Joseph-Henri Altès (18 January 1826 – 24 July 1895) was a 19th-century French flautist, composer and pedagogue.

Biography
Born in Rouen, Joseph-Henri Altès was the son of a soldier. Violinist and conductor Ernest Eugène Altès was his younger brother. He began studying the flute at the age of ten and enrolled in the Conservatoire de Paris in December 1840, where he studied in 1840-1842. 
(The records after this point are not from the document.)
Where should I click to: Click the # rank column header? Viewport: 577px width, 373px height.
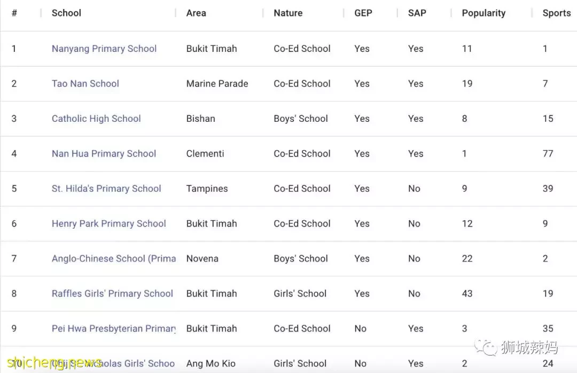point(14,13)
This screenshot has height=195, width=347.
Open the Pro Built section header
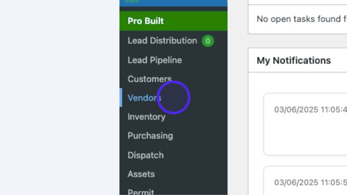point(174,21)
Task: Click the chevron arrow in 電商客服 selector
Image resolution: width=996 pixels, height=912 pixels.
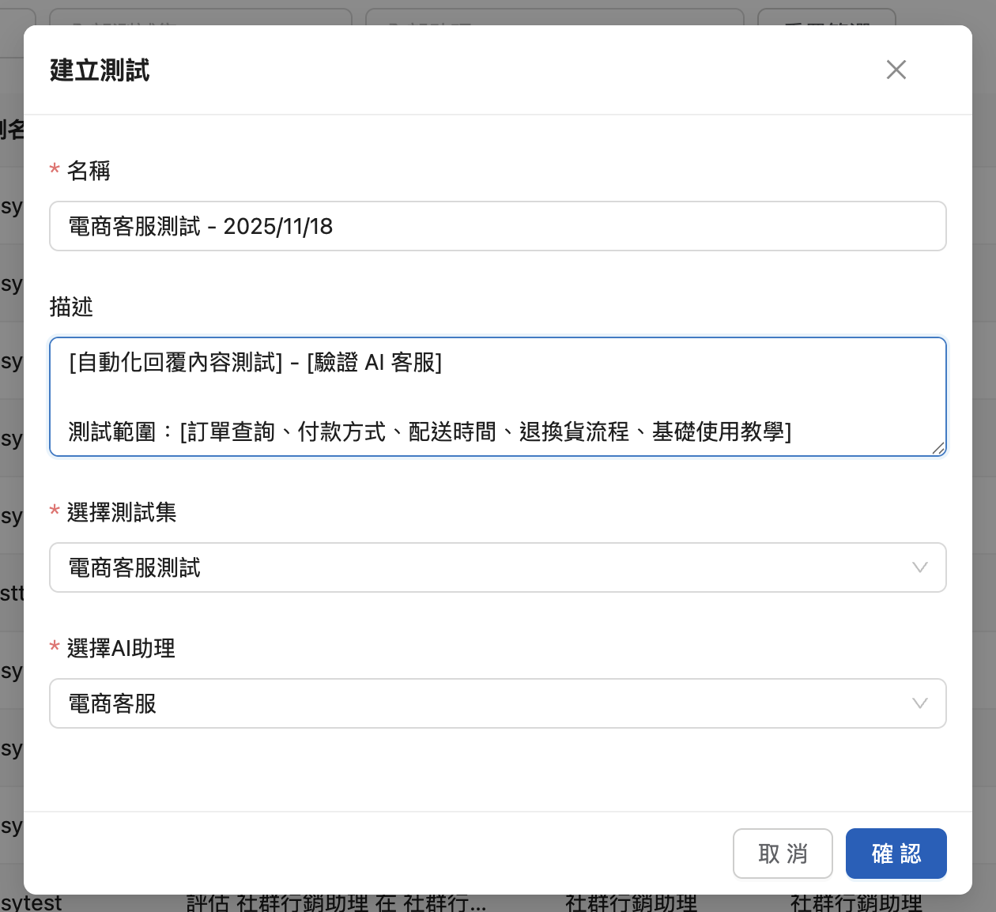Action: pyautogui.click(x=919, y=703)
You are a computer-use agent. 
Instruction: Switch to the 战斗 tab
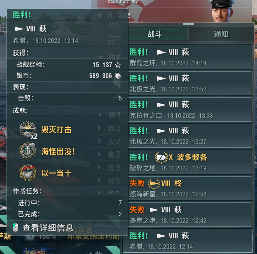point(155,34)
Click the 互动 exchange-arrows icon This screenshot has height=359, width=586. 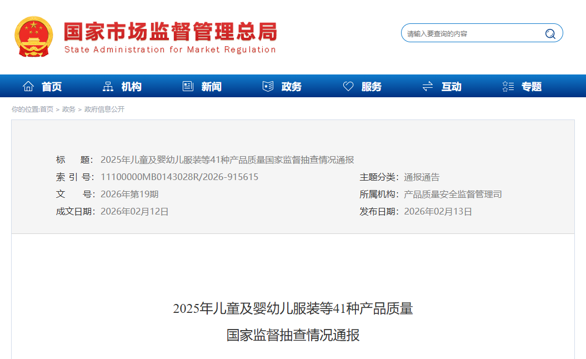(427, 86)
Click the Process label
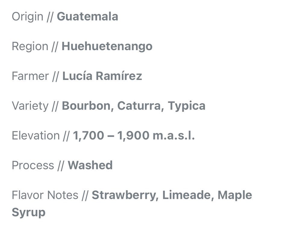The image size is (282, 235). pos(33,165)
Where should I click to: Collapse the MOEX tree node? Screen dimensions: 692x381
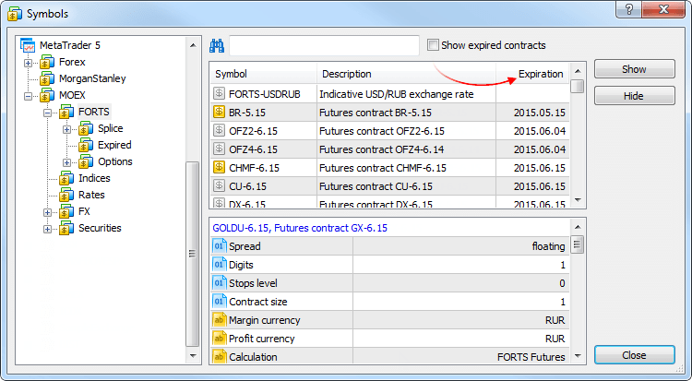(x=29, y=96)
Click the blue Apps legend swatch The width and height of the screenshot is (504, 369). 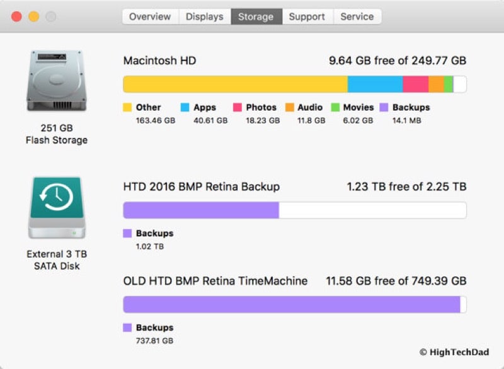tap(185, 108)
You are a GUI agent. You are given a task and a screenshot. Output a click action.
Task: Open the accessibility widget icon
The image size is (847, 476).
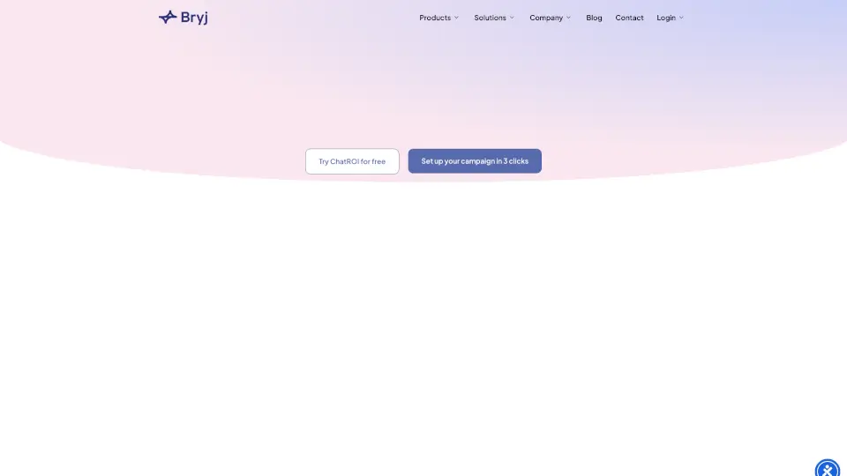tap(827, 469)
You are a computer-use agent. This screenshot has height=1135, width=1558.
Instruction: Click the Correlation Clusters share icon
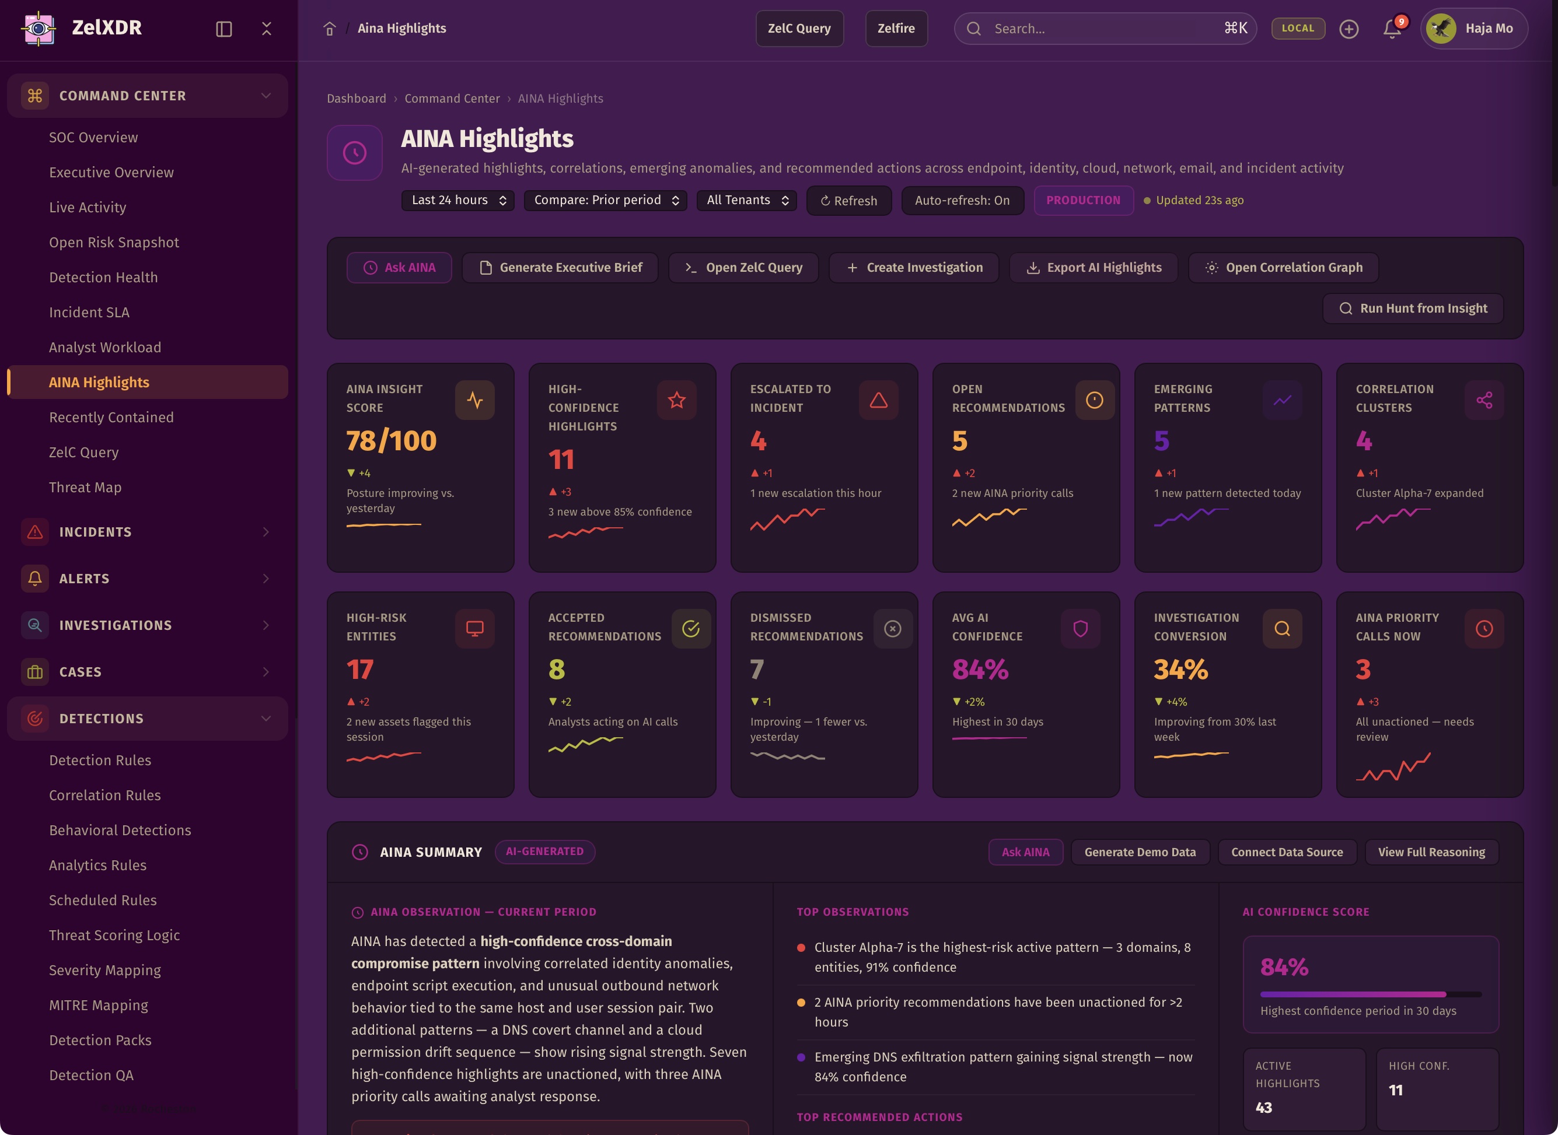(1484, 400)
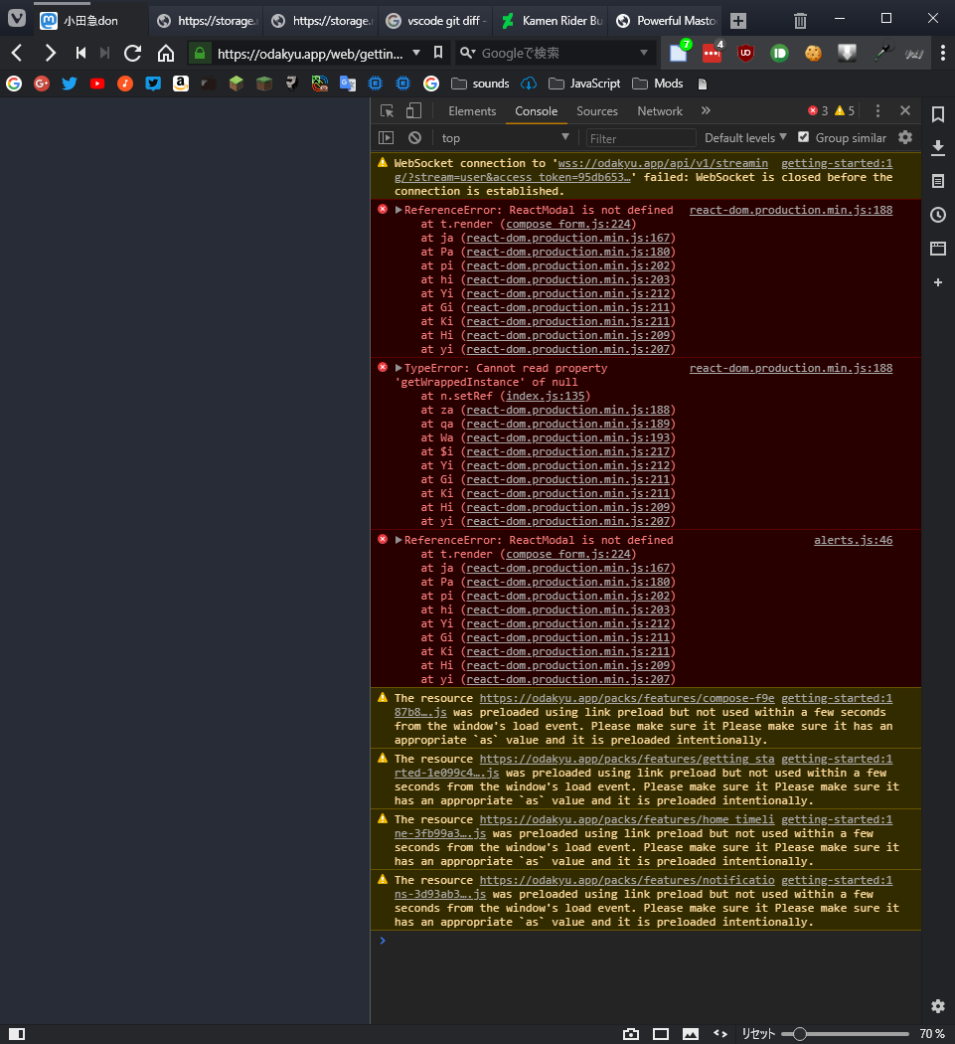The image size is (955, 1044).
Task: Reload the page with the refresh icon
Action: pos(133,53)
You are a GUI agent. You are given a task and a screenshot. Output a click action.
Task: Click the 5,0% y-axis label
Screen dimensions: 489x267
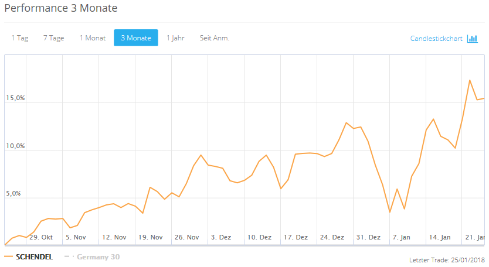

Like his teacher, Jean-Louis Tulou, he played a flute with four valves and only later changed to a Theobald Boehm model. As early as 1841, in the competition of the Conservatory, he received a second prize and the following year a First Prize. From 1848 to 1872, he was first flautist at the Orchestre de l'Opéra national de Paris and in 1868 he was the successor of Louis Dorus as a flute teacher at the Conservatoire, where he remained until 1893. Among his pupils were Georges Barrère and Adolphe Hennebains.

Altès is the author of a method of flute, Célèbre méthode complète de flûte (1880) and left about 40 compositions, including six solos for the entrance competition at the Paris Conservatory and transcriptions or fantasies on opera themes.

Altès was a friend of the painter Edgar Degas, who depicted him in 1870 on the painting entitled  housed at the Musée d'Orsay.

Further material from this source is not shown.